Southern Queensland sorghum prices have jumped to seasonal highs as buyers scramble source sufficient number one quality.
The hot, dry summer took a heavy toll on sorghum crop, slashing yields and downgrading quality. The total Queensland sorghum crop is expected to come in well under one million tonnes, making it the smallest harvest in about 20 years.
The harsh season has also resulted in a large proportion of the crop being downgraded to sorghum 2 grade because of the small seeds. Many expect that as much as half of this year’s Southern Queensland sorghum crop will be downgraded because of small seeds.

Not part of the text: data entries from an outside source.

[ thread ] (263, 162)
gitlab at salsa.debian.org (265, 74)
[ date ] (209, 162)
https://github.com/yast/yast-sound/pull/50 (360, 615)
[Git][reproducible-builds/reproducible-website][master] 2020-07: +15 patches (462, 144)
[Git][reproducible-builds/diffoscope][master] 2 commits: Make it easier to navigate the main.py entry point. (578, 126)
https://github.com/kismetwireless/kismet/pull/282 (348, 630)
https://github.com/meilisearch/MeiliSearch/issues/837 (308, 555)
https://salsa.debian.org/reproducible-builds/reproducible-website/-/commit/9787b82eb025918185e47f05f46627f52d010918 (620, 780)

The lack of number one grade export standard sorghum is putting upward pressure on prices as traders clamber to source supplies to cover overseas sales. Sorghum prices jumped by $10 a tonne last week to $267 Brisbane, which is close the seasonal highs set in March as it became apparent the crop would be sharply lower than initially forecast.
Darling Downs sorghum prices were $7 higher at $255. The quality driven scramble has pushed number one grade sorghum prices well above wheat values. Stockfeed wheat bids were $4 higher last week at $242 delivered Darling Downs. However, most stockfeed users of sorghum are happy taking the number two grade sorghum at a $30 discount.
Chickpea prices continued to edge higher last week. Old crop chickpeas into Brisbane were $20 higher at $1090 delivered.
Southern Queensland weather forecasts remain absent of rain. Last week’s weather was void of rain with temperatures climbing into the mid to high 20s during the day. Farmers are waiting for rain to plant wheat and chickpea crops. Sub-soil moisture levels are good but rain is needed to wet the surface.
Forecasts offer little chance of rain in the next 10 days for eastern Australia.
Much of Victoria and South Australia received general rain last week which will trigger a general start to winter crop planting. The rain failed to push into NSW where most farmers are still waiting for a seasonal break.
Global wheat markets tumbled last week. Benchmark United States wheat futures fell by 5 per cent and are again approaching 10-year lows. Futures tumbled on forecasts of more rain this week for the Hard Red Winter wheat crop which is in the middle of pollination.
US wheat is finding solid export demand at current prices.
However, global weather conditions are less favourable in Europe, where farmers are holding out for rain. France has seen little to no rain in April and will need rain in the next two weeks if they are to avoid yield losses.